7:00くらいにはもう横浜の辺りまで来ていた。
この頃になるとペースも落ち着き、
平均20Km/hで安定してくる。
10時すぎには箱根のふもとに着きそうな勢いだ。
横浜を越えた辺りでコンビニを見つけ、
朝食をとる。バナナと牛乳。
すぐにエネルギーになるものがいい。
薄汚れたTシャツにチャリパン(短めのスパッツみたいなもん)
という格好がかなり怪しげ。
ひと休みの後すぐに出発。
1号線もこの辺りはわりと起伏が激しい。
長い登りもあるがペースは落さない。
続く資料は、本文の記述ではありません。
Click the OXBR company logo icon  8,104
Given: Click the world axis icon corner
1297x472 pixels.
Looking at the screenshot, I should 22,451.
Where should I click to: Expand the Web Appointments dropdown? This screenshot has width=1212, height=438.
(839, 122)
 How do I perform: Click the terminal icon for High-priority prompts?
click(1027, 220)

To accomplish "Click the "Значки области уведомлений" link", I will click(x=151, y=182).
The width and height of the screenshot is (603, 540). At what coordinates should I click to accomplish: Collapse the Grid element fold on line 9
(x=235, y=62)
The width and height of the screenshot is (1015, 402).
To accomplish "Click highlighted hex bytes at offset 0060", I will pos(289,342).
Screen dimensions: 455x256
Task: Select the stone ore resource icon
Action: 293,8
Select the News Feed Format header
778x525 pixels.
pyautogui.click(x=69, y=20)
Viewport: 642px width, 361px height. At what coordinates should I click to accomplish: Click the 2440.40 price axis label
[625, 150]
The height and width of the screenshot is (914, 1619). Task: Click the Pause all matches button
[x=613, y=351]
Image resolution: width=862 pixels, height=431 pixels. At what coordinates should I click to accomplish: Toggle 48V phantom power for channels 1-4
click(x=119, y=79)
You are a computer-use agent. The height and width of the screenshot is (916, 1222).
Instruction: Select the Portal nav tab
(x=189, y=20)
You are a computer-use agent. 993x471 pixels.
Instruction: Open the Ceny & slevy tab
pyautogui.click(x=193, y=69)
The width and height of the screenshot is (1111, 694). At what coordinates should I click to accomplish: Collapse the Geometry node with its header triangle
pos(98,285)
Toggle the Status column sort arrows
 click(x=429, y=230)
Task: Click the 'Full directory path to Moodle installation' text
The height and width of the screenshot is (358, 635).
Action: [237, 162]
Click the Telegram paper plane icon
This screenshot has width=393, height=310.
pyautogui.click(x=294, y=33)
バナナパワー。
しばらく行くと車も増え、人も増えてきた。
信号で止まるたびに周りの注意を惹く。
そんなもの気にして神戸まで行けるか。
10:00には小田原に入っていた。
しばらく走れば箱根はすぐそこだ。
10:30頃、箱根のふもとに来た。
ふと道端にあるみかんの無人販売所が目に入る。
そろそろバナナパワーも尽きていた頃、迷わず買う。
10個あまりのあまりおいしくないみかんを食い尽くすと、
いよいよ20Km程度続く登り坂に挑む。
前に一度やっていること、大したことないさ、とばかりに
ペダルを勢いよく踏み込んだ。
しかし…。
最初の3Kmほど行った頃だろうか、
それまで快調だった両の太ももが変調を訴える。
「う、ツリそう…」
脳裏に登る前に食べたみかんと、
どこかで読んだビタミンCは筋肉を硬くするという話が浮かんだ。
(記憶違いかも知れないよん)
ともかく、この足ではペダルを漕ぐことはできない。
それどころか、降りて歩くことすらままならなくなってきた。
ストレッチして、数100m歩いてはまたストレッチの繰り返しで、
数Km来た頃、MTBで元気良く登ってくる中年のおっさんに
話しかけられた。
「箱根登んの?」
「えぇ。しかし脚がこのザマで…」
「うーん、元箱根は無理だね。戦国原の方に抜けたら?」
距離的には遠回りになるが、戦国原ならそんなにきつくない。
この時点ではまだ元箱根を越えることに執着していたが、
再びストレッチ&歩くの繰り返しを数10回やったところで、
この意見を受け入れることになる。
結局登りはほとんど歩いてしまった。
元箱根と戦国原の分岐点に着いた時は12時近くになっていた。
ここからはゆるやかな下りが続く。
途中でラーメン屋を発見、昼食にする。
腹がふくれたところで、脚が復活していることに気づく。
ひょっとして、腹が減ってただけ?んなあほな。
戦国原では温泉を見つける。
ジモティーも良く来る銭湯気分の温泉らしい。
当然入る。脚も完全復活。
御殿場には14:00前には着いた。
そろそろ宿の心配をしなくては。
沼津まで246を下ってから考えることにしよう。
246はほとんど下り。すこぶる快調に進む。
沼津で国道1号にぶつかった頃には時計は15:00になろうとしていた。
電話ボックスを探して入る。
タウンページで民宿の項を見る。
沼津にはかなりの数の民宿がある。
が、しかし。
住所を地図で照らし合わせてみるとすべて伊豆半島の方だったぁ。
(沼津市は細長く折れ曲がった変な格好をしているのだ)
とてもじゃないが、そんな方まで行ってられない。
なるべく国1沿いがいい。ないかな、ないかな。
お、あった。げ、富士市だ。ここからまだ20Kmはあるな。
まあ、先へ進む分にはいいか。
というわけで、箱根を越えた辺りで1泊と考えていたのが、
予定を大幅にクリアして富士市まで来ることになってしまう。